* **Exercise requirements**
Copy the lines below character for character, starting with the first line and stopping after the line that contains "pyautogui.click(x=291, y=562)", including that line.

* **Dataset records**
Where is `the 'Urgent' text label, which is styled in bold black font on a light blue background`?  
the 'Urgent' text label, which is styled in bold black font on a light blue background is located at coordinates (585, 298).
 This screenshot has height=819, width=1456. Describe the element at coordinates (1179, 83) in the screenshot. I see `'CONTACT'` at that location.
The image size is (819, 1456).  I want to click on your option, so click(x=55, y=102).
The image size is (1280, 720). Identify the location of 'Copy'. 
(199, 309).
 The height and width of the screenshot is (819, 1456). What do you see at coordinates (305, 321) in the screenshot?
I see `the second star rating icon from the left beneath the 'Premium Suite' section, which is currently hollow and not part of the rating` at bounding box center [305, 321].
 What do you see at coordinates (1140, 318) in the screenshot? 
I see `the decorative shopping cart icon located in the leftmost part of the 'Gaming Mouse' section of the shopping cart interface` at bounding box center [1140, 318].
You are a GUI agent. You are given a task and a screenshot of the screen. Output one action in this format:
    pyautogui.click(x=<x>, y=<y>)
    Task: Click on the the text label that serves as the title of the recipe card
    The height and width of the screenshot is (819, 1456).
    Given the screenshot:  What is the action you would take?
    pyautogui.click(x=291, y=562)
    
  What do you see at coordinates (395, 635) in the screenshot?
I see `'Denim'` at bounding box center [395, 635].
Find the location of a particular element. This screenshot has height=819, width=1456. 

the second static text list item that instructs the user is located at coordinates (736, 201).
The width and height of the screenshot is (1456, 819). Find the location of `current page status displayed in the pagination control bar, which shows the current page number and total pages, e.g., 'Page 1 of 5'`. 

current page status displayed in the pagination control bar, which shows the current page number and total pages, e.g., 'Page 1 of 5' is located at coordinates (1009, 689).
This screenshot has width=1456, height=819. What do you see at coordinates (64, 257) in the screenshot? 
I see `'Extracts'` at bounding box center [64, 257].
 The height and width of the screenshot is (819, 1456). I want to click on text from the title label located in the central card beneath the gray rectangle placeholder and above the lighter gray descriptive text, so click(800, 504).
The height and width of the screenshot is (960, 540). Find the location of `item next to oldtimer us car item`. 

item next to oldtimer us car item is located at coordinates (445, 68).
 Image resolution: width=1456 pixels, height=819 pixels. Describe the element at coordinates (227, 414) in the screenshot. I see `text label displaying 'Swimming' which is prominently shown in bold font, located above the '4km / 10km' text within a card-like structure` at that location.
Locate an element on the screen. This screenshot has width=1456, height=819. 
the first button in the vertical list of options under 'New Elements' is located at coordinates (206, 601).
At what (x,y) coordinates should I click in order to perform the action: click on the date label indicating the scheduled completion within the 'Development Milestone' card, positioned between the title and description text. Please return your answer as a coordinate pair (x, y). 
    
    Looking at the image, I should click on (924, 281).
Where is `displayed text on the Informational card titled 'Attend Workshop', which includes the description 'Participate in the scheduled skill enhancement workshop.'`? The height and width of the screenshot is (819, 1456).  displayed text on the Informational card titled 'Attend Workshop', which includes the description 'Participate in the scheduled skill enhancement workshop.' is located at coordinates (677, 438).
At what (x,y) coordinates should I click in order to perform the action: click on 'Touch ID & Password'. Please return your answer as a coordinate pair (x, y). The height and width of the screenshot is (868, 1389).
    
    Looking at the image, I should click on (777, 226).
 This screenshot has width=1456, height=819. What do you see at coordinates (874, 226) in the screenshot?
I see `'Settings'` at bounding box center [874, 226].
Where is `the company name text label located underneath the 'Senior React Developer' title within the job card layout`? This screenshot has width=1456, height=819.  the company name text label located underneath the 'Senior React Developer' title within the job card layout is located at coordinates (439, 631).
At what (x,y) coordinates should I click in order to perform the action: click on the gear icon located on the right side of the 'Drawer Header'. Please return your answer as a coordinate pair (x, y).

* **Exercise solution**
Where is `the 'Urgent' text label, which is styled in bold black font on a light blue background`?  
the 'Urgent' text label, which is styled in bold black font on a light blue background is located at coordinates (585, 298).
 This screenshot has height=819, width=1456. Describe the element at coordinates (1179, 83) in the screenshot. I see `'CONTACT'` at that location.
The image size is (819, 1456).  I want to click on your option, so click(x=55, y=102).
The image size is (1280, 720). Identify the location of 'Copy'. 
(199, 309).
 The height and width of the screenshot is (819, 1456). What do you see at coordinates (305, 321) in the screenshot?
I see `the second star rating icon from the left beneath the 'Premium Suite' section, which is currently hollow and not part of the rating` at bounding box center [305, 321].
 What do you see at coordinates (1140, 318) in the screenshot? 
I see `the decorative shopping cart icon located in the leftmost part of the 'Gaming Mouse' section of the shopping cart interface` at bounding box center [1140, 318].
You are a GUI agent. You are given a task and a screenshot of the screen. Output one action in this format:
    pyautogui.click(x=<x>, y=<y>)
    Task: Click on the the text label that serves as the title of the recipe card
    The height and width of the screenshot is (819, 1456).
    Given the screenshot:  What is the action you would take?
    pyautogui.click(x=291, y=562)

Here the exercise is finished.